Who is the front-runner to this point? if there is one, well, Rodriguez wouldn’t say this week. Nor would he tell his family, he said.
What would be the point?
"In all honesty," he said, "I won’t know until the end of fall camp."
The quarterbacks also understand what happens in the spring doesn’t mean it will happen in the fall.
It’s a "fluid" situation.
"You just have to keep working," redshirt freshman Anu Solomon said. "If he picked someone random today . . . we’d be ready."
Things, however, aren’t all bad in the quarterback department, however, in as much as Rodriguez has seven quarterbacks to choose from, plus two more arriving in the fall.
"I don’t expect us to have a pecking order by the (end of the) spring," he said.
Solomon is in the hunt, but the same can be said for senior Jesse Scroggins, who started his career at USA, and Texas transfer Connor Brewer.
Solomon said he considers himself much better prepared for the competition than he was last fall. "I have the right mindset," he said. "Knowing coverages, knowing defensive fronts. . . . I feel I’ve gotten to the point to where they want me to be, but I have to keep working at it."
And then thereâs junior college transfer Jerrard Randall, who began his career at LSU.

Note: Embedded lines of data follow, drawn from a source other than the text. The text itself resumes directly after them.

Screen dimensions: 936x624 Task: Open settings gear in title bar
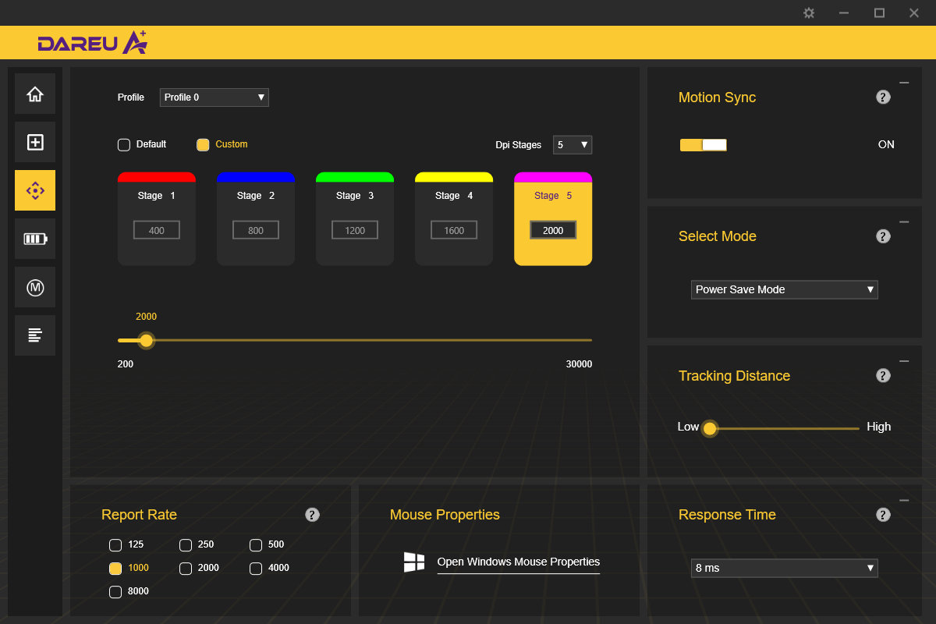click(809, 13)
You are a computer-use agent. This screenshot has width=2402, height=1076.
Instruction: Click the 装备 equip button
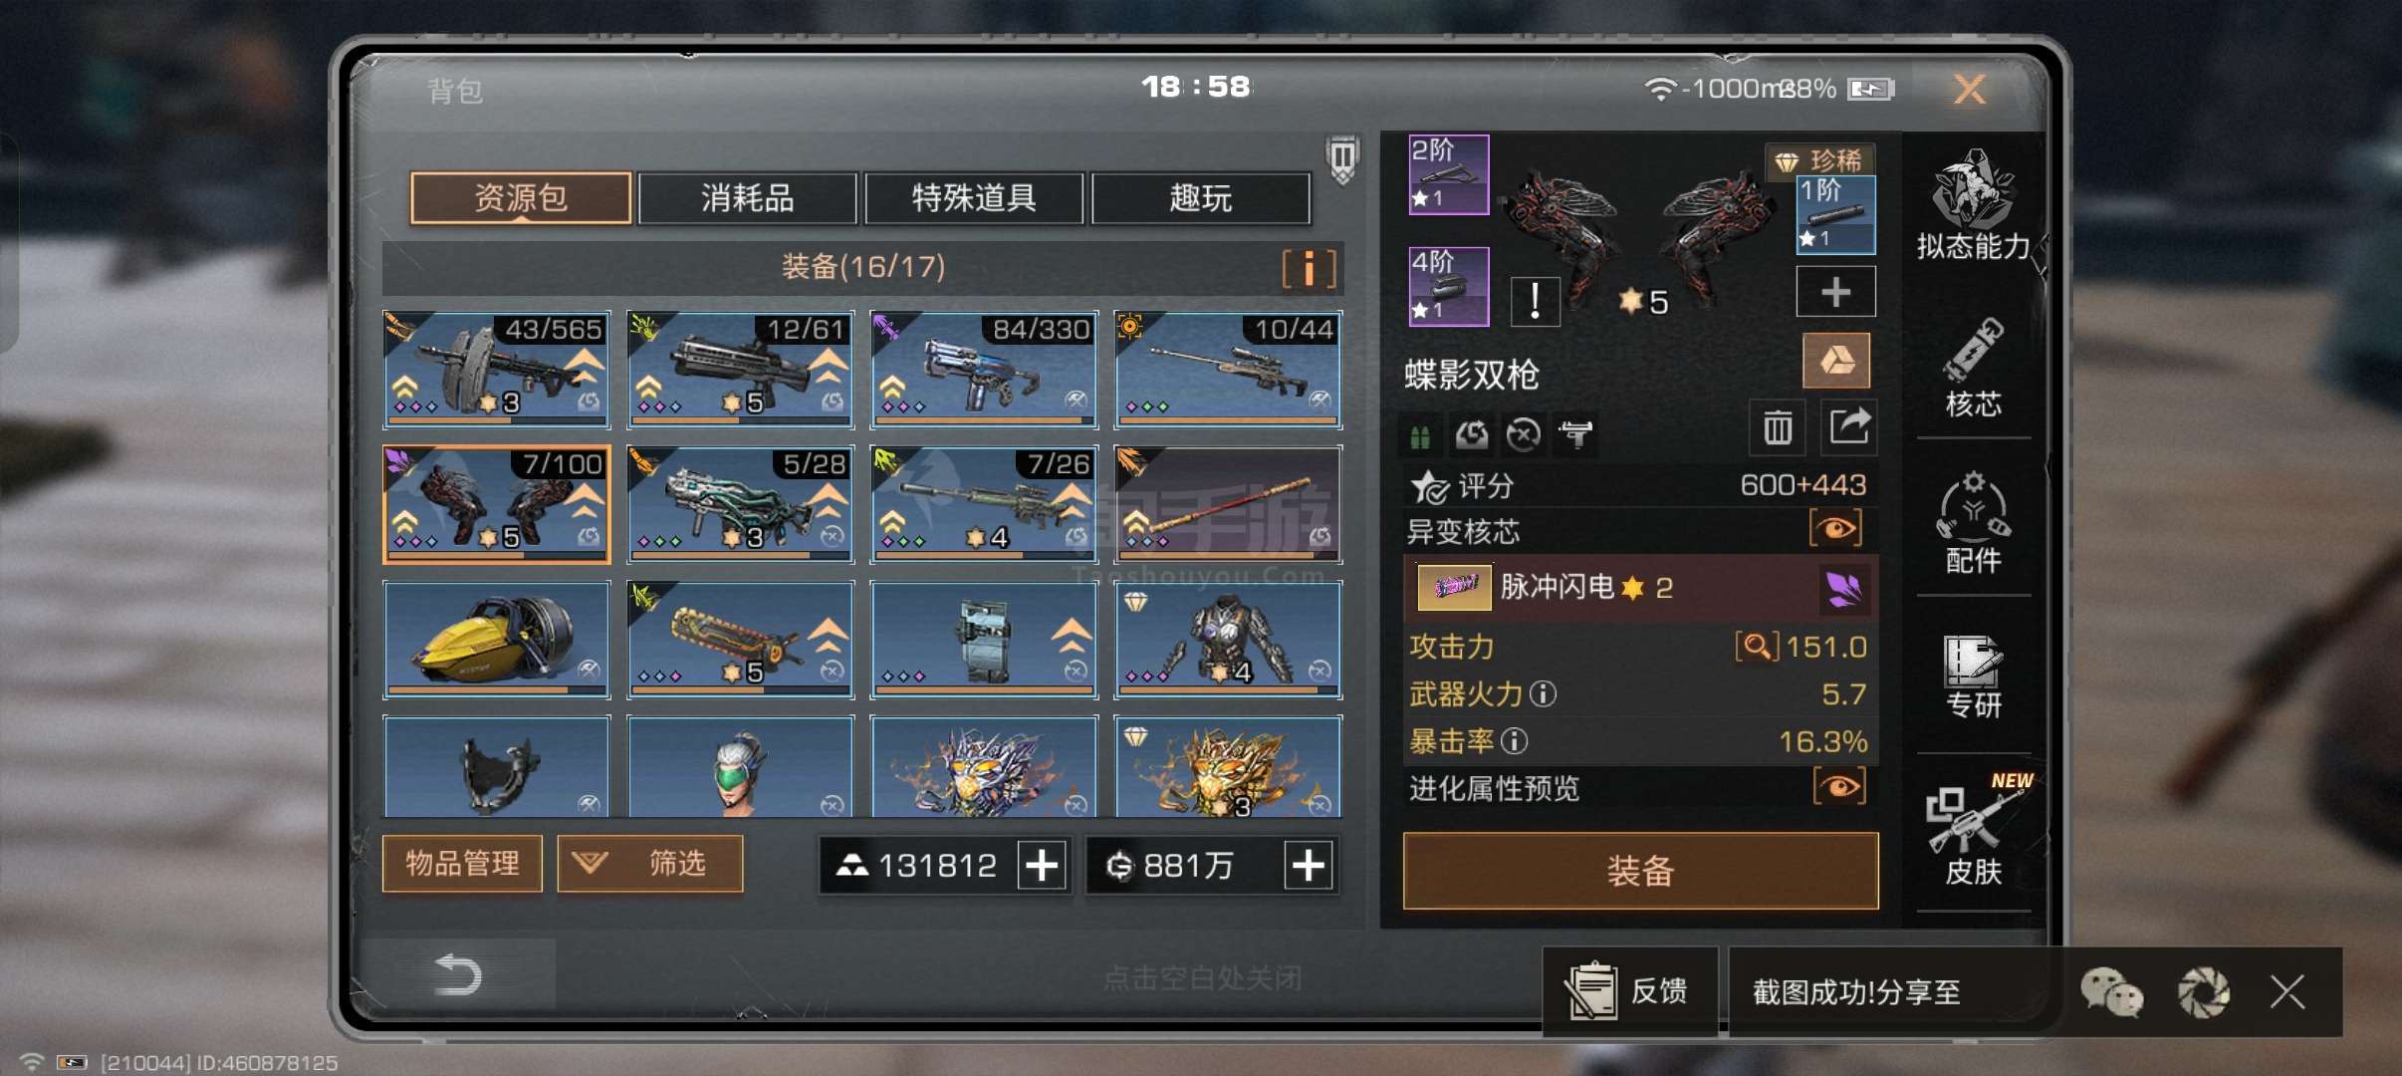[1641, 871]
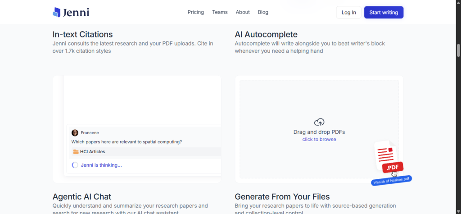Screen dimensions: 461x214
Task: Go to the About page
Action: pyautogui.click(x=243, y=12)
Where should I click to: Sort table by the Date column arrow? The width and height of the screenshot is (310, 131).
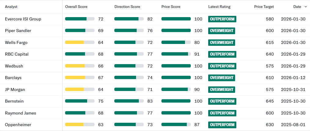(306, 7)
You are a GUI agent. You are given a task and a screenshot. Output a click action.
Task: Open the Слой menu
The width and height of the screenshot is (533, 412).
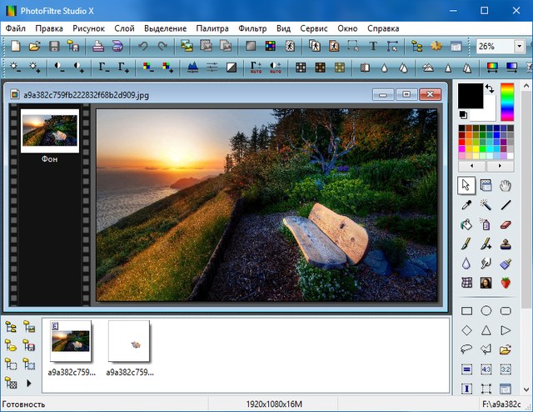pyautogui.click(x=124, y=28)
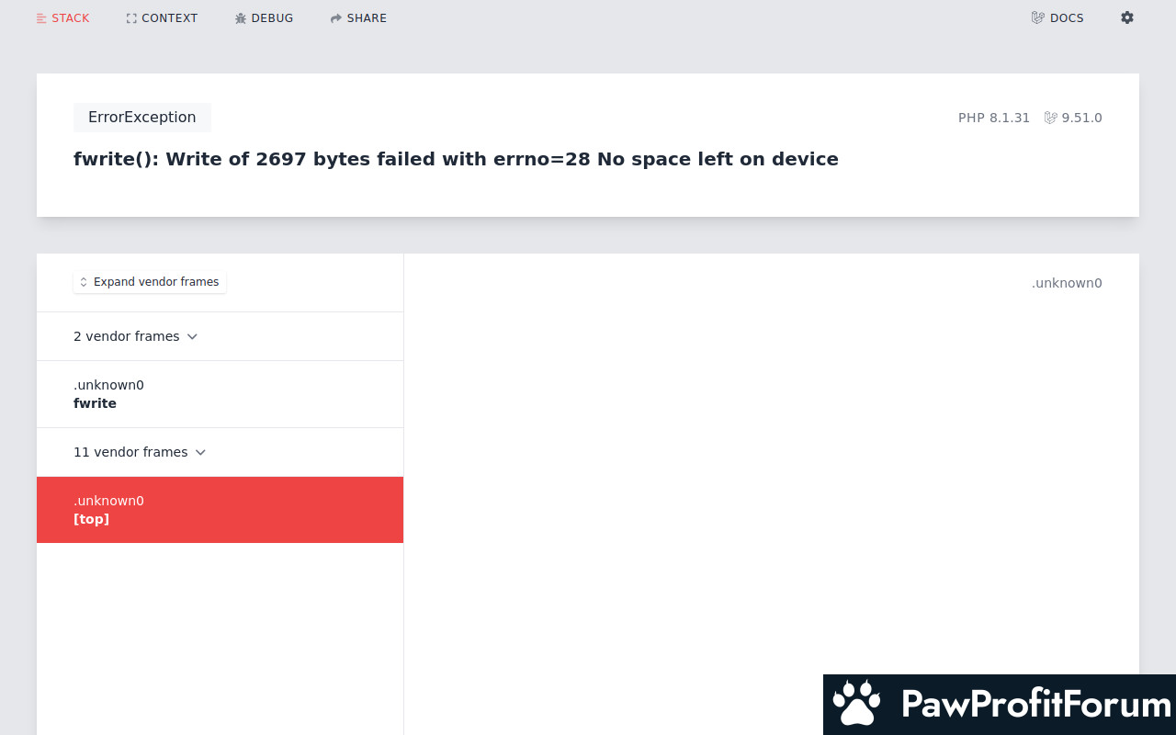Image resolution: width=1176 pixels, height=735 pixels.
Task: Expand the 11 vendor frames chevron
Action: 200,452

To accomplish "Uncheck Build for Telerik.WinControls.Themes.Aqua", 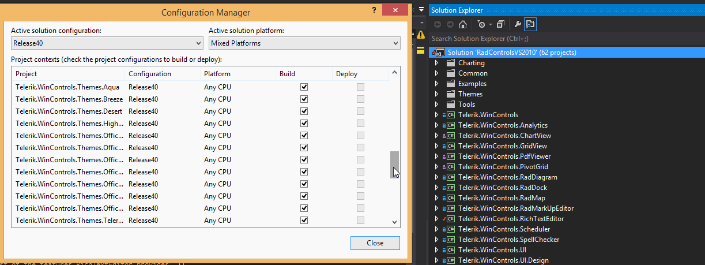I will [x=304, y=87].
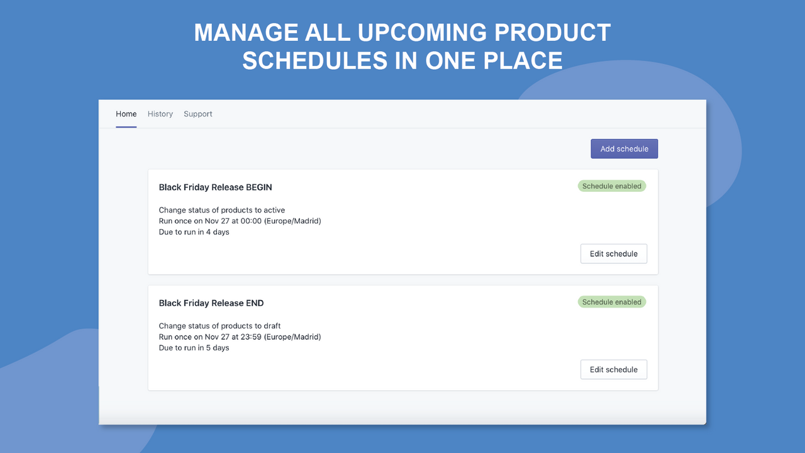The height and width of the screenshot is (453, 805).
Task: Click the text Change status of products to draft
Action: [x=219, y=325]
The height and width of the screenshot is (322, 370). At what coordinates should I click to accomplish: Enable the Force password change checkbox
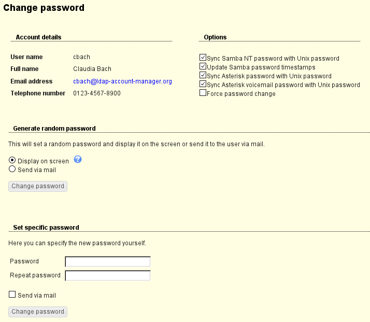coord(203,93)
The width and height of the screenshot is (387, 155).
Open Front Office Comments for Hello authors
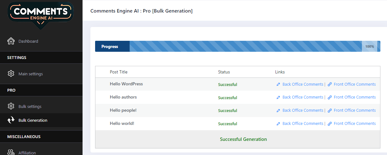355,97
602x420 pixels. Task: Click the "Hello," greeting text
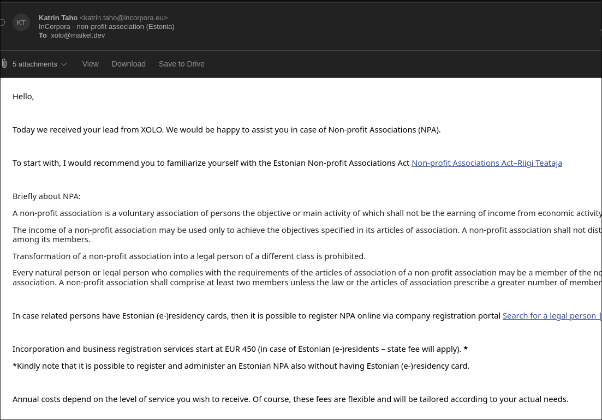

"He’s got a cannon for an arm and he can run, but everything right now is a cloud," Rodriguez said. "With this being his first spring, he’s learned pretty well. But he’s the last one to this party. He’s gotten better. He’ll be in the mix, too."
Texas transfer Brewer has an advantage over Randall in that he was with the program in the fall as a redshirt.
"In high school he was a tough competitive guy and who had a great feel for the game," Rodriguez said. "I thought he was an active thrower. He’s learned and has a pretty good grasp of what we are doing."
Said Brewer, a former star at Chaparral High in Scottsdale: "I’ve learned the most I ever have. It’s fun. Whether it’s getting yelled out or whatever, you’re growing as a quarterback."
The competition has been good for everyone. And every chance at a snap is like gold.
"The rep you get, that’s the rep that it is," said Scroggins. "There are a lot of guys so you’re not going to get into a rhythm. What rhythm you have is what you have. Coach Rod is hoping you make the best of the opportunity. That’s why there is no certain order.
The pressure is on the individual because it’s up to them "to know everything. They aren’t going to throw anything at you. It’s not like a foreign language," Scroggins said.
By this time last year, Arizona had its front-runner in B.J. Denker, although Rodriguez changed gears in the fall and said he hadn’t won the position until a week into the season. This spring Rodriguez said "it’s a wide-open deal, it truly is and will be until the fall."
Without naming names to get a sense of what could be happening, Rodriguez said one through five "is pretty bunched up."
"I thought by now there would be a little bit more separation," Rodriguez said. "But there hasn’t been."
He said the quality of quarterback play has varied practice by practice.
"But they are a very conscientious group," Rodriguez said. "When I ask questions they give the right answers. I’m going to keep putting them under the gun so I can get some sense of order."
Rodriguez likes to his team and his quarterback to feel "comfortable with the uncomfortable."
"I haven’t been all negative on them," he said. "When they do (well), we tell them and when they do bad, we tell them that, too.
"They are eager to learn. But it’s a wide open deal."
He said he feels good about having a number of options to choose among, but his biggest question is are they good enough to win with?
"They are all getting better. It’s working out OK," Rodriguez said.